Required work –
A) Answer these from the forum thread below about the converted fire engine, one answer per line, marked the same way:
(i) On which radio station was 'Home Truths' broadcast?
(ii) What vehicle did the retired lady buy and convert?
(iii) After what time could the programme be heard again on the radio player?
B) Please render this sentence from the forum thread below into French: "This lady certainly has some guts."
C) Quote the passage of the forum thread below starting at "What an amazing" and ending at "was continuing ?".

------ Text to read

# Motorhome-of a sort on BBC radio



## bigfoot (May 16, 2005)

This mornings 'Home Truths' on Radio 4 had an interesting interview. A retired lady bought and converted a Green Goddess fire engine. And then proceeded to travel around the world! If you go on to the website:
www.bbc.co.uk/radio4/hometruths you can see the pictures, if you click on radio player after 12 midday you can hear the programme again.


----------



## Anonymous (Nov 10, 2000)

What an amazing tale. Thanks for telling us about it. This lady certainly has some guts.


----------



## 88838 (May 9, 2005)

Hadn't realised that the Home Truths programme was continuing ?
must remember to check it out next week.

8)


----------



## Anonymous (Nov 10, 2000)

Surprised John Prescott let her have it !!

Chris (a digruntled Firefighter)


----------



## bigfoot (May 16, 2005)

Hi Chris, I think it was surplus to requirements, it couldn't take his meat pies and the wasn't enough headroom for his wife's hairstyle.
I do think that the there is lot of inequality in the emergency services.
We depend on them such a lot and yet there is no parity in conditions and salaries. 
Except for one and I really do think we don't get our money's worth with them.
There is a greater possibilty of firefighters facing a lifethreatening situation than the blue serge brigade, esp. the two tragic deaths this week in the block of flats fire in Herts.


----------

------------
------ Dataset content

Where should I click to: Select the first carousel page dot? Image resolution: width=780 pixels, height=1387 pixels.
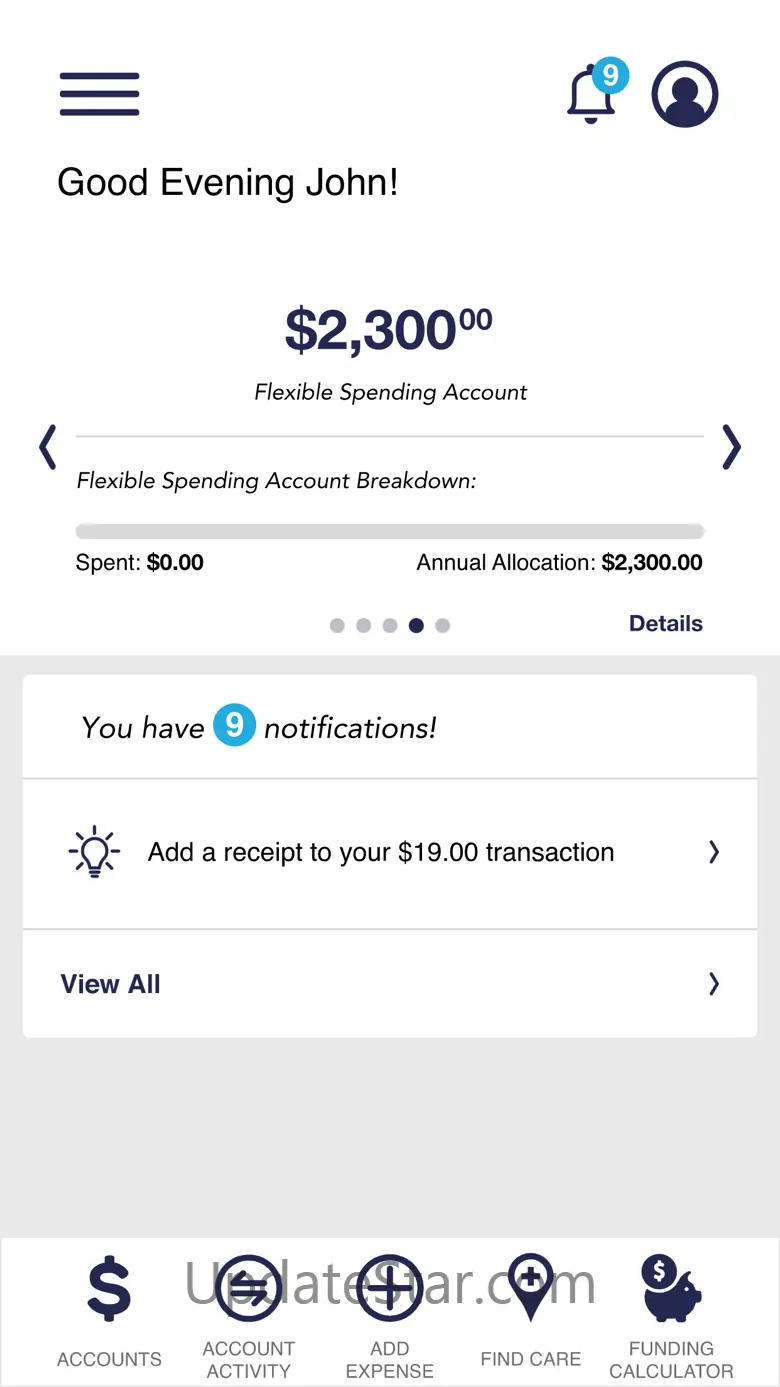337,626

------------

The results –
A)
(i) Radio 4
(ii) A Green Goddess fire engine
(iii) 12 midday

B) Cette dame a vraiment du cran.

C)
What an amazing tale. Thanks for telling us about it. This lady certainly has some guts.


----------



## 88838 (May 9, 2005)

Hadn't realised that the Home Truths programme was continuing ?